Objective: This study had two purposes: (1) to characterize the density of liquor stores and bars that individuals face according to race, economic status, and age in the urban United States and (2) to assess alternative measures of retailer density based on the road network and population.
Method: We used census data on business counts and sociodemographic characteristics to compute the densities facing individuals in 9,361 urban zip codes.
Results: Blacks face higher densities of liquor stores than do whites. The density of liquor stores is greater among nonwhites in lower-income areas than among whites in lower- and higher-income areas and nonwhites in higher-income areas. Nonwhite youths face higher densities of liquor stores than white youths. The density of liquor stores and bars is lower in higher-income areas, especially for nonwhites.
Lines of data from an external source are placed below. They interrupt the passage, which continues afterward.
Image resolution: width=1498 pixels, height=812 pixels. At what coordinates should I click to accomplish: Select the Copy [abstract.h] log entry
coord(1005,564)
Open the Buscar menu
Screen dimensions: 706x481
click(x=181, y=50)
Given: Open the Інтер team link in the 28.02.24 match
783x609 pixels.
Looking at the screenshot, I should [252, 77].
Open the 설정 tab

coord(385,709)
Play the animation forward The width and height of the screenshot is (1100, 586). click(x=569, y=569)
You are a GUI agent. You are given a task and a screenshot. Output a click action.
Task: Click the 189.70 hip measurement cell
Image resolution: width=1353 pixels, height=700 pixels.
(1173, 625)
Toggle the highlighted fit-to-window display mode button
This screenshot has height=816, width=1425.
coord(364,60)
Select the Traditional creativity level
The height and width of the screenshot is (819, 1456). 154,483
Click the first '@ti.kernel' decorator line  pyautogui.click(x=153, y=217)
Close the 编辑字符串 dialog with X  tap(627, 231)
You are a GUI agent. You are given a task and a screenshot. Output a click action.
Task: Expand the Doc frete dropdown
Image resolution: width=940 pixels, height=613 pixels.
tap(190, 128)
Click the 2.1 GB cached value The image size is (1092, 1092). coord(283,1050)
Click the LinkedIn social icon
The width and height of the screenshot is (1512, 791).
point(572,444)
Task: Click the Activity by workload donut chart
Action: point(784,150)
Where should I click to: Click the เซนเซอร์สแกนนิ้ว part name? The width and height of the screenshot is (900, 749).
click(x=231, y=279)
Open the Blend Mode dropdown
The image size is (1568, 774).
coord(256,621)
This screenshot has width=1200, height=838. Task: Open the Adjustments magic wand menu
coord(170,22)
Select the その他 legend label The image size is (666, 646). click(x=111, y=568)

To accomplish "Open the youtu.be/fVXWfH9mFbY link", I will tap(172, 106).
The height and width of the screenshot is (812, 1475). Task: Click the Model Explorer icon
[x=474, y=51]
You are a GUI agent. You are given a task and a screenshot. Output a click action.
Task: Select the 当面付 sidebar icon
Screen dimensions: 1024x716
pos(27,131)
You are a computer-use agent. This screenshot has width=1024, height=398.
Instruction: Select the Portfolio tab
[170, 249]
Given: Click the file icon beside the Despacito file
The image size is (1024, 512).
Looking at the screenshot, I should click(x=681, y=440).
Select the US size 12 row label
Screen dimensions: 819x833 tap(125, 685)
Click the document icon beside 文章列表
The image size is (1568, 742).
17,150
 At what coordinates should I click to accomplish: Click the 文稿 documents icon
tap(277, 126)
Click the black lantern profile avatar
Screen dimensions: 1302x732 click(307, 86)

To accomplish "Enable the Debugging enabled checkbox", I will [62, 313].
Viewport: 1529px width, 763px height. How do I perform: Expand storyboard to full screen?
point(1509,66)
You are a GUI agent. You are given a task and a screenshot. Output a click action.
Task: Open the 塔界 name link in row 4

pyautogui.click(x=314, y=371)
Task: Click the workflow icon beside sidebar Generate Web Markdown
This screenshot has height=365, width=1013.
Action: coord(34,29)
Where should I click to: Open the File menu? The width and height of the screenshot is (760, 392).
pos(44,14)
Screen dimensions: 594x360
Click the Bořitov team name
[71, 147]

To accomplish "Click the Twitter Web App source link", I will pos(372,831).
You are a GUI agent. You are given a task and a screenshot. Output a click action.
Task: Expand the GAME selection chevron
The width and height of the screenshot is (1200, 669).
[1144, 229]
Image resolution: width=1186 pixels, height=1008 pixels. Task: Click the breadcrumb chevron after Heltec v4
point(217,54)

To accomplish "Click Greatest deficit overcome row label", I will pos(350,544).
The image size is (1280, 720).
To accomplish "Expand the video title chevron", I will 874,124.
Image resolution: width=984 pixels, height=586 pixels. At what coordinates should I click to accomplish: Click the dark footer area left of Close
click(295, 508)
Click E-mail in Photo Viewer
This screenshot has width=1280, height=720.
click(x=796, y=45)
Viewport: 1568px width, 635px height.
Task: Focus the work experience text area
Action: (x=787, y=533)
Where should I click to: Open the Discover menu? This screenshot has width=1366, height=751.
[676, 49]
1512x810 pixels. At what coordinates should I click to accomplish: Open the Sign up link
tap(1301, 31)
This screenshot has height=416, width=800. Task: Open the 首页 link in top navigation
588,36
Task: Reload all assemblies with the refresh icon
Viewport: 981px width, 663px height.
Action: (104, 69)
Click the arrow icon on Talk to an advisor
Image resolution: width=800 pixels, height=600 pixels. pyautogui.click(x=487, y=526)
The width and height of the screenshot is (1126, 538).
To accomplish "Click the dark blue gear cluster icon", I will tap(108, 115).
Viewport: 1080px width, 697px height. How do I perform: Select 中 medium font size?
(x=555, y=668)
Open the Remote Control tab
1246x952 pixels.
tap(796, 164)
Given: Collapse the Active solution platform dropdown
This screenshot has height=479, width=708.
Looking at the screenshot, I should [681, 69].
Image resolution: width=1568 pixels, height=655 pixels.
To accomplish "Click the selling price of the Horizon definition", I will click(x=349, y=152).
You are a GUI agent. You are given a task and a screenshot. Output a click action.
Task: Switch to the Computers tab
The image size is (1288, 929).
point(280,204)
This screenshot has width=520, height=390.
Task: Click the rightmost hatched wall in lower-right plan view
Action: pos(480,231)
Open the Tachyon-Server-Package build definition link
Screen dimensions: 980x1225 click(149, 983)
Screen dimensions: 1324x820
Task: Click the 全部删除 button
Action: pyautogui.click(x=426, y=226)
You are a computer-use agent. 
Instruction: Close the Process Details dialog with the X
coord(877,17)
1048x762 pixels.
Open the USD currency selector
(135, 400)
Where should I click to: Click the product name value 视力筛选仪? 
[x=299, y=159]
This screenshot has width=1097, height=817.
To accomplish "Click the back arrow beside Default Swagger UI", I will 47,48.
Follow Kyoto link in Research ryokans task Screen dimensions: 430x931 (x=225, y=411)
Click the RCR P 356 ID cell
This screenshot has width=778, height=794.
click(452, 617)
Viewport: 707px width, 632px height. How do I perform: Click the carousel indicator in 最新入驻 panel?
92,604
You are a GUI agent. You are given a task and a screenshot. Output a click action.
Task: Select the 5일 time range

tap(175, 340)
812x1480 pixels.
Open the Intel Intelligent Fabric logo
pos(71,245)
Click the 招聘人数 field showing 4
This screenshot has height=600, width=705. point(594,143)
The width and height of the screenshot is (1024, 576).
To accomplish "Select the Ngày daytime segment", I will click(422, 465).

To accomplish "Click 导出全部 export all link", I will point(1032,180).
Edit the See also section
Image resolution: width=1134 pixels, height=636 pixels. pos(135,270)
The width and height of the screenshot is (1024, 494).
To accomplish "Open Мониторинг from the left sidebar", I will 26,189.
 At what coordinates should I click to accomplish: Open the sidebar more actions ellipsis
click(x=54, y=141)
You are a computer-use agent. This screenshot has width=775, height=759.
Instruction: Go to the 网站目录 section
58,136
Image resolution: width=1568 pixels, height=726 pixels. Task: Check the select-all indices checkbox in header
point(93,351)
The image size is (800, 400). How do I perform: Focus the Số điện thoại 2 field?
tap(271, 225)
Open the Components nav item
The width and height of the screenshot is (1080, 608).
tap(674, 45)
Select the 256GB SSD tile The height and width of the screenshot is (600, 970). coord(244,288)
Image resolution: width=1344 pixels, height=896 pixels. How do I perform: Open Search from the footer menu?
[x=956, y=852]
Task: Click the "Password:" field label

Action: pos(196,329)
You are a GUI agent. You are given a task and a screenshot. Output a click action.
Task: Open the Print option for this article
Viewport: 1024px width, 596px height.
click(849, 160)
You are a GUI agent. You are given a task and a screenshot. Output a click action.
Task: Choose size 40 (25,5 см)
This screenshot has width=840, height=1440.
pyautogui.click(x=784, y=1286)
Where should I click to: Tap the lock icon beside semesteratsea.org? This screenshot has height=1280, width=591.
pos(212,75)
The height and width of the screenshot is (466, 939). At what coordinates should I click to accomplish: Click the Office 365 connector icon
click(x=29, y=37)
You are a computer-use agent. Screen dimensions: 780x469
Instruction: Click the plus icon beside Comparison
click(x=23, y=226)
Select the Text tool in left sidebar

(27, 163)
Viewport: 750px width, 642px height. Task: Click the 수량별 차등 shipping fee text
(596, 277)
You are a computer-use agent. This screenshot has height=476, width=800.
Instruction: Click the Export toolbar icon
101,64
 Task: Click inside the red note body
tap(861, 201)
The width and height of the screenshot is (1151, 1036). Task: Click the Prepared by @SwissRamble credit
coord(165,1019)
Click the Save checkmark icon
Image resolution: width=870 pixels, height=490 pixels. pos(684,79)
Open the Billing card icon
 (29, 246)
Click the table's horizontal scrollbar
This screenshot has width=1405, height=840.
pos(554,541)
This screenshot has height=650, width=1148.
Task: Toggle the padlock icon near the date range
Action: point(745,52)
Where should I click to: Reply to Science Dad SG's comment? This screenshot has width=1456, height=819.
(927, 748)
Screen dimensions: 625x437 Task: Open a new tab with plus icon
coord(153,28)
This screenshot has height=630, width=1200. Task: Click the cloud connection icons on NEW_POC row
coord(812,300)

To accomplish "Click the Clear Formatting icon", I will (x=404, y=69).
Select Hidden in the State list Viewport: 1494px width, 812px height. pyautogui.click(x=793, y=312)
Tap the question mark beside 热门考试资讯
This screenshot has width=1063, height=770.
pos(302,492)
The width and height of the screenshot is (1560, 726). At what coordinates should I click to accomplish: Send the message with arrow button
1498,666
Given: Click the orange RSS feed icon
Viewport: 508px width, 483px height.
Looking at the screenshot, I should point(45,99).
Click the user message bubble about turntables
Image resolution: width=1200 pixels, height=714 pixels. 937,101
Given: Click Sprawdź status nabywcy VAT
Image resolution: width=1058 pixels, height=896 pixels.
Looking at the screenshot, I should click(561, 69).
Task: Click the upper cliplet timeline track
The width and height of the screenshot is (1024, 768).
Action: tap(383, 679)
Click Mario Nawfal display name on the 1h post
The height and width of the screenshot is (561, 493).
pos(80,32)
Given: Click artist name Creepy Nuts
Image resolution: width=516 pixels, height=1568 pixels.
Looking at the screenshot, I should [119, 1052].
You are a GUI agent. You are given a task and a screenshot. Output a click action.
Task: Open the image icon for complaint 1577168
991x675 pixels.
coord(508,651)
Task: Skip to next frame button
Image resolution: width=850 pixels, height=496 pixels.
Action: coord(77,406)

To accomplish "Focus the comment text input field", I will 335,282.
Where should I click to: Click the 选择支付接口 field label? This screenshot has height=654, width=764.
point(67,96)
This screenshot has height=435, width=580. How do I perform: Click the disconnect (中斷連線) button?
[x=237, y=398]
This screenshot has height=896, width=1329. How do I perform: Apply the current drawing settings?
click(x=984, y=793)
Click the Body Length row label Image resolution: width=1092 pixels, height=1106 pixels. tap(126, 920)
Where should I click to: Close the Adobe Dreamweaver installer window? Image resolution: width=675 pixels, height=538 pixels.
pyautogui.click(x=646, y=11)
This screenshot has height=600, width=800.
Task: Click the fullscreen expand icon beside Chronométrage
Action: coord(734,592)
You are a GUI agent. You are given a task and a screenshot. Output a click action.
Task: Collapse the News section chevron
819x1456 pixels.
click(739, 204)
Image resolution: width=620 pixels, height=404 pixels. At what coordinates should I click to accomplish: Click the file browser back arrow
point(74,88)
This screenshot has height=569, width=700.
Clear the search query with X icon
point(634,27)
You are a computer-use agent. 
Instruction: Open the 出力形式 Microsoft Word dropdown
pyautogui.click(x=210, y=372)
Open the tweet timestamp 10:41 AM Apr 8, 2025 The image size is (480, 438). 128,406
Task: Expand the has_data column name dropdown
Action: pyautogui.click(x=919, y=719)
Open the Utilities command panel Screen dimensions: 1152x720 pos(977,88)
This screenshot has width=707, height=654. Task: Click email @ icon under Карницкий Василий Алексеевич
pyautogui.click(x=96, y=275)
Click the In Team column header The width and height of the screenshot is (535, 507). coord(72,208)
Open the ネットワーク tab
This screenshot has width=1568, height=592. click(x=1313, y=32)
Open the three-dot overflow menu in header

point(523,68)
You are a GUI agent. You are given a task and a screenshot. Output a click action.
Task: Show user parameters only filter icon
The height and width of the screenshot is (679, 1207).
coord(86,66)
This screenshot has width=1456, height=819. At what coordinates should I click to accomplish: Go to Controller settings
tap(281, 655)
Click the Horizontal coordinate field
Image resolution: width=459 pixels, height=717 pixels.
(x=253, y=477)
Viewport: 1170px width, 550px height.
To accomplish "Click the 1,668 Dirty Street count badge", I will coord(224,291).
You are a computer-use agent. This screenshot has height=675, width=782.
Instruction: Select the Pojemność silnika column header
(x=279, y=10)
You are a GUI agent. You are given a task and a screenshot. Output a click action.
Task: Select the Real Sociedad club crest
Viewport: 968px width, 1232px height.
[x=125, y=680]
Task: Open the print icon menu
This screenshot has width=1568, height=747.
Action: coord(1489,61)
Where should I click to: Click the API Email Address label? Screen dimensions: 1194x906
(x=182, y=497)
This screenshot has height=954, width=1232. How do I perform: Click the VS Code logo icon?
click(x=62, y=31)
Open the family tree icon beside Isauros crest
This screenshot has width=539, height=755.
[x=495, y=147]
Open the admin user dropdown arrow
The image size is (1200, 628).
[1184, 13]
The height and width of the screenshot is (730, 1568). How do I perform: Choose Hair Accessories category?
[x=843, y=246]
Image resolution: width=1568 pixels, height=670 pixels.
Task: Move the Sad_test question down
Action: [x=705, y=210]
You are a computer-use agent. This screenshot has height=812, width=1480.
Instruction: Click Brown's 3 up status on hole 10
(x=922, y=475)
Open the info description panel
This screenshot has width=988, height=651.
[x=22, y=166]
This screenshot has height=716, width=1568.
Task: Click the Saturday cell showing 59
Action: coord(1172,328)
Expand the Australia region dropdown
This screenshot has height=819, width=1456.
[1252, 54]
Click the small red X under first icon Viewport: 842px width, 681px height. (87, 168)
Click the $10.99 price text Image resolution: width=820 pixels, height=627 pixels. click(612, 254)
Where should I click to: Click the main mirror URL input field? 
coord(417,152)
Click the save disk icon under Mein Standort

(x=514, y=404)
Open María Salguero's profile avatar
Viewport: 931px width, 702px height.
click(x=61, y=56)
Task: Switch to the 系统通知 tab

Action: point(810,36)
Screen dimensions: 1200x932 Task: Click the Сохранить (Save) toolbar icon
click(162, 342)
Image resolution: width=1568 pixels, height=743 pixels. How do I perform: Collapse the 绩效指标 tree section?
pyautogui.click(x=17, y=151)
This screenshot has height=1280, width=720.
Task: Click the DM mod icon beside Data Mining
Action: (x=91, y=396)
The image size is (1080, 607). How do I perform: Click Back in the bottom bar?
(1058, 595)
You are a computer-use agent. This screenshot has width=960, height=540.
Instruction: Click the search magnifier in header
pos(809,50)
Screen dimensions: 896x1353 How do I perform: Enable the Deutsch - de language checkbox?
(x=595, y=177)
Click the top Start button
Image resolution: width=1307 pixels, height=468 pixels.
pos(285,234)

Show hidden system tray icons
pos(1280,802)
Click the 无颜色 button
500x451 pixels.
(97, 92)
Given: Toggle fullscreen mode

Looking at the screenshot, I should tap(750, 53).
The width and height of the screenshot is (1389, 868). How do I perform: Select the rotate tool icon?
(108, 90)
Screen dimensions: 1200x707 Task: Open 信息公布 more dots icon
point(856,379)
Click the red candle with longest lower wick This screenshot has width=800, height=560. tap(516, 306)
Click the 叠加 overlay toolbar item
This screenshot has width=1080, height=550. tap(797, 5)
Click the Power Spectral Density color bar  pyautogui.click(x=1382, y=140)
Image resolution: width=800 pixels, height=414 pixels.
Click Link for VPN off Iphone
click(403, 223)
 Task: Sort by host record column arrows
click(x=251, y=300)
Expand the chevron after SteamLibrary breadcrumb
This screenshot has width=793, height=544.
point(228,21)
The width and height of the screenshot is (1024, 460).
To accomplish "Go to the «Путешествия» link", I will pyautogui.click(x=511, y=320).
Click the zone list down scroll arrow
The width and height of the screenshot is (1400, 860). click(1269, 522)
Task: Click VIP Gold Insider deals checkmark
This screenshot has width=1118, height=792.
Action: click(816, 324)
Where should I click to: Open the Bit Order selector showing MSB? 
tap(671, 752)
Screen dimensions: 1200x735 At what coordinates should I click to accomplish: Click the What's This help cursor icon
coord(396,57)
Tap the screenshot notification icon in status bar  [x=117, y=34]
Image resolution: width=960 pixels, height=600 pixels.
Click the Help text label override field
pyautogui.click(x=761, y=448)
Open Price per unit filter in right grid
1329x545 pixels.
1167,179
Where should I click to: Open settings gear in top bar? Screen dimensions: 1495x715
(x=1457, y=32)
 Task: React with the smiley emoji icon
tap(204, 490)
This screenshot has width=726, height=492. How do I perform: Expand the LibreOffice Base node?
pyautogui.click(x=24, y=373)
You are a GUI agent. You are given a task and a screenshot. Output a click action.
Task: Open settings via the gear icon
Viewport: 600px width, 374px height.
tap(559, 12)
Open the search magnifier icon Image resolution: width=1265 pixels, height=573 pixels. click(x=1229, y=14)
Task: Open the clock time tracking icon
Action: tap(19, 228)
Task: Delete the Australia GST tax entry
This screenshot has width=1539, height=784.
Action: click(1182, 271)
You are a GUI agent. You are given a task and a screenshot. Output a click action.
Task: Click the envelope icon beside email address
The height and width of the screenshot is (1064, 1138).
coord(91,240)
Conclusions: Mismatches between alcohol demand and the supply of liquor stores within urban neighborhoods constitute an environmental injustice for minorities and lower-income persons, with potential adverse consequences for drinking behavior and other social ills. Our results for bars are sensitive to the measure of outlet density as well as population density. Although neither measure is clearly superior, a measure that accounts for roadway miles may reflect proximity to alcohol retailers and thus serve as a useful refinement to the per-capita measure. If so, alcohol policy might also focus on density per roadway mile. Further research on the existence, causes, and consequences of environmental injustice in alcohol retailing is warranted.